Nevertheless, a comparison to the number of relations included in the two integrated models, shows that the model which was constructed with the alternative procedure (KEGG2SBML → SemanticSBML/mergeSBML) contained 70 distinct reactions, while the model from KEGGconverter incorporated 154 reactions, not counting those that refer to the boundary conditions to neighbouring pathways. This radical difference can be attributed to the significantly less information that KEGG2SBML manages to extract from the KEGG flat files, comparing to the KGML files. This difference, of course, seriously deteriorates, as the number of the merged pathways increases.

The last step before the simulation phase for our test case is the insertion of kinetic information about the pertaining reactions of the model, through the tool SBMLsqueezer[23]. This tool has the ability to massively implement the incorporation of reaction kinetics where missing, by selecting some default values. In this way, it renders the model ready for the simulation phase. It works as a CellDesigner plug-in, and its installation entails only the downloading of the jar file in the plug-in directory of CellDesigner.

Currently, KEGGconverter does not add SBML annotations concerning the involved species and reactions, whereas SemanticSBML provide for a MIRIAM [24]-complied data format and SBMLsqueezer incorporates annotations in the form of Systems Biology Ontology (SBO) [25] [See additional file 3: for a comparison of features table relating the case study tools].

Conclusion

KEGGconverter is capable of producing integrated metabolic pathway models ready for simulation purposes taking as input KEGG KGML files. It handles automatically transparently and seamlessly the fusion, conversion to SBML, proper renaming of the species, stoichiometrical correction of the integrated pathway and insertion of reaction specific default kinetic laws, in a straightforward manner compared to other solutions mentioned in the case study.

The final models thus derived, do not enclose trivial metabolites as they do not reproduce inconsistencies of the KGML visualization-oriented, simplified information pattern. At the same time they can be considered as information rich for dynamic in-silico simulations as they contain all the available information regarding the number the stoichiometry and the putative kinetic properties of the included reactions in each pathway. Furthermore, additional reactions to neighbouring pathways are constructed which indicate the direction of the metabolic flows in the network and thus providing better stability in the boundary conditions of the models.

Availability and requirements

The current version of KEGGconverter is contained within this article (see Additional file 4 - KEGGconverter.jar), and is also available through the project homepage (where program related updates are posted too).

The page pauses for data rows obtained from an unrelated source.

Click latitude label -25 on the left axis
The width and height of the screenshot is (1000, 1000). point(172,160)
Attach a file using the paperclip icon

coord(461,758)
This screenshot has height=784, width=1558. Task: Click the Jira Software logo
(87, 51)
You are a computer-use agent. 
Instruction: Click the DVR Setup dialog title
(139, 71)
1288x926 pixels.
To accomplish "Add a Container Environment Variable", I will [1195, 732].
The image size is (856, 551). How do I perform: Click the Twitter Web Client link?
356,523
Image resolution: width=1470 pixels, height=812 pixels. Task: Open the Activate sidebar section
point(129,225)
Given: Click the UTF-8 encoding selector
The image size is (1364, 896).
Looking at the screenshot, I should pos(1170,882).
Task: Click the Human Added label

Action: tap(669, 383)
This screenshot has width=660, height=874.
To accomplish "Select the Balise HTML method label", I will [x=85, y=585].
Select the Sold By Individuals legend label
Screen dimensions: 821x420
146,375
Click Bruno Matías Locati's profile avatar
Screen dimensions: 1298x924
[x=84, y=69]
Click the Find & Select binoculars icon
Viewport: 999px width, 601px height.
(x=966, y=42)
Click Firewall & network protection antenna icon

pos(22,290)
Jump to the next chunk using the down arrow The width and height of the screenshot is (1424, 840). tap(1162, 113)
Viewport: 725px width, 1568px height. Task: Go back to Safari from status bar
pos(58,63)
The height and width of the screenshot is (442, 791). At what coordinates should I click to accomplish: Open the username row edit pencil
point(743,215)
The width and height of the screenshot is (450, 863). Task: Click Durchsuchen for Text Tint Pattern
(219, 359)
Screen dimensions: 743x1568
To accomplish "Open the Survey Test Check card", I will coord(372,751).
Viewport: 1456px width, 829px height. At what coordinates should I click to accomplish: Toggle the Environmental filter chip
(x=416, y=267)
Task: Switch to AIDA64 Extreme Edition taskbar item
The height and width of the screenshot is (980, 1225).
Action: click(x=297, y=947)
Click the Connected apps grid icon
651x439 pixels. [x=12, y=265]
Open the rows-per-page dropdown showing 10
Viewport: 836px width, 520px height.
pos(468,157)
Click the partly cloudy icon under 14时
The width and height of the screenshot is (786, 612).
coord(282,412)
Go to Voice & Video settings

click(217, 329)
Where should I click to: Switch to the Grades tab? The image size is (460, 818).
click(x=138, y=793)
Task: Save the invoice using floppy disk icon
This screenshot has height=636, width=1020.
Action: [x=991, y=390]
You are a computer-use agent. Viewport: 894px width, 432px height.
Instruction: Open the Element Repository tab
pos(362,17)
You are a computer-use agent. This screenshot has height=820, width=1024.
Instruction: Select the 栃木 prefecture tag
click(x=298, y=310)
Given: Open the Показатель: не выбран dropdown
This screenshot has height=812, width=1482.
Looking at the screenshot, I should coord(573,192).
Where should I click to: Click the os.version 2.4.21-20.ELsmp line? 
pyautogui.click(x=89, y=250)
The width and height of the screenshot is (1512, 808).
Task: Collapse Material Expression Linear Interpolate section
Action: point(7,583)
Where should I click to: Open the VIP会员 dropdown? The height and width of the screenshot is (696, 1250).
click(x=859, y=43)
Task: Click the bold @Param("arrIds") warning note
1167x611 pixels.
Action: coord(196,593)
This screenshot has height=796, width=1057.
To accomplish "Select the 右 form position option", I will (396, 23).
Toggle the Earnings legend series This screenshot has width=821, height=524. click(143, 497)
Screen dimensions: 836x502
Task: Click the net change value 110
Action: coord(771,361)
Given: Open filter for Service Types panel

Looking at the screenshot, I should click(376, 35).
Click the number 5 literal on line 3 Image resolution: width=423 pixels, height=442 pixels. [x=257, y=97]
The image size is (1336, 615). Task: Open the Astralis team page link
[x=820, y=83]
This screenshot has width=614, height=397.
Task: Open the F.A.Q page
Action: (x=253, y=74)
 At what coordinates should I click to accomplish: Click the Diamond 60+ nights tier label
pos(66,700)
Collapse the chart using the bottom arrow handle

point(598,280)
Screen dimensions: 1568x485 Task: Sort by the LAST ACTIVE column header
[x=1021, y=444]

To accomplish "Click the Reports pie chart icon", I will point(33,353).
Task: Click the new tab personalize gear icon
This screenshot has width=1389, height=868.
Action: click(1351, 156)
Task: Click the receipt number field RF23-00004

Project name: KEGGconverter

Project homepage: http://www.grissom.gr/keggconverter/

Operating Systems: Platform independent; tested on Windows and Linux.

Programming Language: Java

Hardware requirements: A machine with at least 512 MB of RAM but in the case of converting CellDesigner annotated files at least 1 GB is highly recommended. If memory issues arise during runtime, increasing maximum heap size using the -Xmx option of java is recommended.

Other Requirements: Java 6, libSBML 2.3.4 installed (for the command line case) is necessary for kinetics implementation.

License: Creative Commons Attribution-Noncommercial-Share Alike 3.0 Greece License http://creativecommons.org/licenses/by-nc-sa/3.0/gr/

Conflict of interests

The authors declare that they have no competing interests.